Your job is to retype the whole listing exactly.
********
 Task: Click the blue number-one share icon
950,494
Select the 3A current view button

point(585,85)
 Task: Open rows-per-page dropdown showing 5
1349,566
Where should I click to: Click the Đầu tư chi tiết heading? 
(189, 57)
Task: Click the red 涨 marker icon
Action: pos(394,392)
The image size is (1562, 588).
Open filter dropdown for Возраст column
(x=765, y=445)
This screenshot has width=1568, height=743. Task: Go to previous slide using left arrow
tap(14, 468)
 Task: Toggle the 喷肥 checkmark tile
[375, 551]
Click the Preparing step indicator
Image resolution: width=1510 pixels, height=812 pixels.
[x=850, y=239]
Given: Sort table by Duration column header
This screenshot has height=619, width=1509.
********
**Response to this exercise:**
 Task: Click the blue number-one share icon
950,494
Select the 3A current view button

point(585,85)
 Task: Open rows-per-page dropdown showing 5
1349,566
Where should I click to: Click the Đầu tư chi tiết heading? 
(189, 57)
Task: Click the red 涨 marker icon
Action: pos(394,392)
The image size is (1562, 588).
Open filter dropdown for Возраст column
(x=765, y=445)
This screenshot has width=1568, height=743. Task: Go to previous slide using left arrow
tap(14, 468)
 Task: Toggle the 喷肥 checkmark tile
[375, 551]
Click the Preparing step indicator
Image resolution: width=1510 pixels, height=812 pixels.
[x=850, y=239]
Given: Sort table by Duration column header
This screenshot has height=619, width=1509.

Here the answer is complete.